ASSIGNMENT: The full set of records is to be reproduced verbatim.

--- DATA SHOWN ---

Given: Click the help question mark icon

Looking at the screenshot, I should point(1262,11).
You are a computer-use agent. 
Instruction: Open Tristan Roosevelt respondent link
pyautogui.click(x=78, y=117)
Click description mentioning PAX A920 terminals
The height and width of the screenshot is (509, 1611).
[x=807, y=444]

---

RESPONSE:
Given: Click the help question mark icon

Looking at the screenshot, I should point(1262,11).
You are a computer-use agent. 
Instruction: Open Tristan Roosevelt respondent link
pyautogui.click(x=78, y=117)
Click description mentioning PAX A920 terminals
The height and width of the screenshot is (509, 1611).
[x=807, y=444]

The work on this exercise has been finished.